Document excerpt →
#####
International Education Week (IEW), November 12-16, 2018 is an opportunity to celebrate the benefits of international education and exchange worldwide. This joint initiative of the U.S. Department of State and the U.S. Department of Education is part of our efforts to promote programs that prepare Americans for a global environment and attract future leaders from abroad to study, learn, and exchange experiences.
In honor of IEW 2018 Racial Justice NOW! would like to take this opportunity to highlight the work we do as a part of a global grassroots movement for emotional emancipation in collaboration with the Community Healing Network. Community Healing Network, Inc., a 501 (c) (3) nonprofit, is the only organization focused solely on building the global grassroots movement for emotional emancipation – to help Black people heal from and overturn the root causes of the devaluing of Black lives: the lies of White superiority and Black inferiority.
CHN, working in collaboration with its principal ally, the Association of Black Psychologists, has put into place key elements to build the movement for the emotional emancipation, healing, wellness, and empowerment of Black people across the African Diaspora.
In 2017 RJN! hosted Dr. Cheryl Grills, from the Association of Black Psychologists , in Dayton, Ohio where she conducted a 2 day training for over 35 emotional emancipation circle facilitators. The training is in great demand and took over two years to get booked. Attendees came from Indianapolis, Minnesota, Mississippi, Columbus, and Cincinnati.
After the training, the local Daytonians formed a group and worked together in seven-week intervals and continue training around the seven keys of the system. Currently there are emotional emancipation circles continuing in Ohio’s Warren Correctional Institution.
Emotional Emancipation Circles
Emotional Emancipation Circles (EECs) are evidence-informed, psychologically sound, and culturally grounded self-help support groups designed to help heal the trauma caused by anti-Black racism. In EECs, we share stories; deepen our understanding of the impact of historical forces on our sense of self-worth, our relationships, and our communities; and learn essential emotional wellness skills to help us be at our best as individuals and as a people.
In early evaluations, EEC participants have reported significant improvements in their mental health, and transformations in their mindsets and lives. Here’s some of what participants have said:
“The EEC group gave me an opportunity to first talk openly with comfort and ease and authenticity about race. It allowed me to know that there’s nothing wrong with me.”
“It hit me like a brick. It was only at that point that I realized that I had never allowed myself to imagine…what the world would be like without the amount of racism that we have to deal with.”
#####
Task prompt → Resume the piece on Racial Justice NOW! and Emotional Emancipation Circles, picking up right after its final participant quote.

Information supplied →
#####
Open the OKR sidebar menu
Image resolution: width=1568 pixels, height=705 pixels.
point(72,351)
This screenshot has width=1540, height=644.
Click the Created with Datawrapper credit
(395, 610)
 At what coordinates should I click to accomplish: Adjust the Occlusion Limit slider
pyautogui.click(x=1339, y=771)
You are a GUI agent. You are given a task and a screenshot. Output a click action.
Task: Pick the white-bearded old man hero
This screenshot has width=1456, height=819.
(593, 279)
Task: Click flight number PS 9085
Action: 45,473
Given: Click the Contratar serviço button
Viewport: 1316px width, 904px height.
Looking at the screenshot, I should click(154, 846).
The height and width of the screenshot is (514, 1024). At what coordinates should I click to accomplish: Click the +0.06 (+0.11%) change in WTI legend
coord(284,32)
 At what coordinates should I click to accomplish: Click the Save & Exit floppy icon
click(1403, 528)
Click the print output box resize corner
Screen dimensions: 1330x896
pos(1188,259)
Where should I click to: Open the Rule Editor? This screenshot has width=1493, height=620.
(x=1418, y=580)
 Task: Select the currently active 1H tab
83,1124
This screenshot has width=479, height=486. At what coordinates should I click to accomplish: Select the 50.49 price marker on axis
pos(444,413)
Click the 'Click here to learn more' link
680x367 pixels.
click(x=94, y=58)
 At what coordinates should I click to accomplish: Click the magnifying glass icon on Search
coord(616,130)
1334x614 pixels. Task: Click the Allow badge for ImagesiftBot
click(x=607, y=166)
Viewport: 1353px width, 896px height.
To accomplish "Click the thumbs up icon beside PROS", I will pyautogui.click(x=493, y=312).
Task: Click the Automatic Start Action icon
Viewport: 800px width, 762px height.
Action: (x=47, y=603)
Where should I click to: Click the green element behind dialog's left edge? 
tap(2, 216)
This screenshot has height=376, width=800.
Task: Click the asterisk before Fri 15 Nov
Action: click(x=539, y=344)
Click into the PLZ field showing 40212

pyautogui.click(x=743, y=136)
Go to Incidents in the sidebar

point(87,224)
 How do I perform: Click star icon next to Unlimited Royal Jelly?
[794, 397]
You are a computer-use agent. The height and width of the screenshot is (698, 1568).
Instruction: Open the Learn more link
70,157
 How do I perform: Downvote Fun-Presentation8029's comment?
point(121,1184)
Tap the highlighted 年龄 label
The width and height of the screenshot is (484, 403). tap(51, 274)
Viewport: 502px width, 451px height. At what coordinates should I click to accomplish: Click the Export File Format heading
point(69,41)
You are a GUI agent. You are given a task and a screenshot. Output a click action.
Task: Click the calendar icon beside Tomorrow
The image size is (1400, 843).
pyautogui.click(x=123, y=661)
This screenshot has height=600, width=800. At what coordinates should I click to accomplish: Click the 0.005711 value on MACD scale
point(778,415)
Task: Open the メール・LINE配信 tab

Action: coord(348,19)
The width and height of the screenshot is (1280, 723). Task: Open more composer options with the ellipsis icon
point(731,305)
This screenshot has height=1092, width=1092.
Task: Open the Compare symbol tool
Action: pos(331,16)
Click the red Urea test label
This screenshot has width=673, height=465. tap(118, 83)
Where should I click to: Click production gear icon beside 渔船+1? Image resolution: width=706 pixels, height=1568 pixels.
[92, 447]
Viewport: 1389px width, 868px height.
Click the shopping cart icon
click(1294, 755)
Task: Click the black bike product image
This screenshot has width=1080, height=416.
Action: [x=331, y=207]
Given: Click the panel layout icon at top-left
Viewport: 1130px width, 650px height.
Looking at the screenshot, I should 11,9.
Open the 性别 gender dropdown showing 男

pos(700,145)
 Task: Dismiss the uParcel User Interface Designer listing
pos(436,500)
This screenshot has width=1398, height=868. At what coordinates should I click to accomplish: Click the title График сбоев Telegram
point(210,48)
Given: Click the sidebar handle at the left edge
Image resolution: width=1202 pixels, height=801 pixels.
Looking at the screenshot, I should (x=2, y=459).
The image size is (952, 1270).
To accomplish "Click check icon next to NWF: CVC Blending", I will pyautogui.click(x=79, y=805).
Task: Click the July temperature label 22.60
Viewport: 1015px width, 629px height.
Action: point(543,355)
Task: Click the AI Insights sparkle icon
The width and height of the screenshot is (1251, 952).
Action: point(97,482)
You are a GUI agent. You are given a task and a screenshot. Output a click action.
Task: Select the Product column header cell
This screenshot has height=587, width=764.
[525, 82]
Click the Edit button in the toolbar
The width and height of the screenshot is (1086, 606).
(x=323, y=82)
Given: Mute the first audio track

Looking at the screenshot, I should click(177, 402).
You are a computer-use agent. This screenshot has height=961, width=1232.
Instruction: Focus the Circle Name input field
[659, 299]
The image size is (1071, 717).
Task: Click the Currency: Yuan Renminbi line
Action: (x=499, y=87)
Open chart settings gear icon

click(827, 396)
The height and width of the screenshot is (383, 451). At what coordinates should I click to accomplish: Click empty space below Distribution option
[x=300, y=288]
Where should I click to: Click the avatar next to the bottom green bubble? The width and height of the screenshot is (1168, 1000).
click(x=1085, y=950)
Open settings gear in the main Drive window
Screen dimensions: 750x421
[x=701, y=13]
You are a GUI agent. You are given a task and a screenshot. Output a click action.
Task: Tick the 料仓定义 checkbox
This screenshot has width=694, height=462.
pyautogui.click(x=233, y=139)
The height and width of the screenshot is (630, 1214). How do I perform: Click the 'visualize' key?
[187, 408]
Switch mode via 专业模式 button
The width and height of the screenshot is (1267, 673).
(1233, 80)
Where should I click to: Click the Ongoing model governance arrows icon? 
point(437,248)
#####
Result for this task →
“It was instrumental in informing the lens that I’m using to engage people of color in some very difficult conversations around the emotional trauma of racism.”
“Thank you CHN you have saved lives and improved …clinical outcome(s)…”
Together, CHN and ABPsi have trained more than 500 EE Circle facilitators and planted seeds for EE Circles in nearly 40 cities in the U.S., including Ferguson, Baltimore, Washington, Richmond, Los Angeles, Oakland, New Orleans; and internationally in Cuba, the United Kingdom, South Africa, and Haiti. We’ve mobilized nearly a thousand volunteers across the African Diaspora, and will reach thousands more with our Truth Tour.
Vision & Mission
Our mission is to mobilize Black people across the African Diaspora to heal from the trauma caused by centuries of anti-Black racism, to free ourselves of toxic stereotypes, and to reclaim our dignity and humanity as people of African ancestry.
Our vision is a world in which all Black people have moved beyond surviving to flourishing, and are enjoying life in all its fullness, in body, mind, and spirit.
Emotional Emancipation is what Dr. Martin Luther King, Jr. called “psychological freedom.” Marcus Garvey called it “emancipating ourselves from mental slavery.” It means complete freedom from all toxic ideas about the inferiority of Black lives, Black intellect, Black culture, Black values, Black hair, Black skin, and other Black physical features. It is freedom to see ourselves as beautiful, lovable, intelligent, capable, and worthy; freedom to see ourselves beyond the negative stereotypes that have limited us for centuries; freedom from dehumanization.
Community Healing is about our shared responsibility, as Black people, for confronting and working to overcome the centuries-old narratives of White superiority and Black inferiority. It means revelling in the fact that we are as valuable as any other people on the face of the earth, and working to be free of the emotional legacies of enslavement and racism.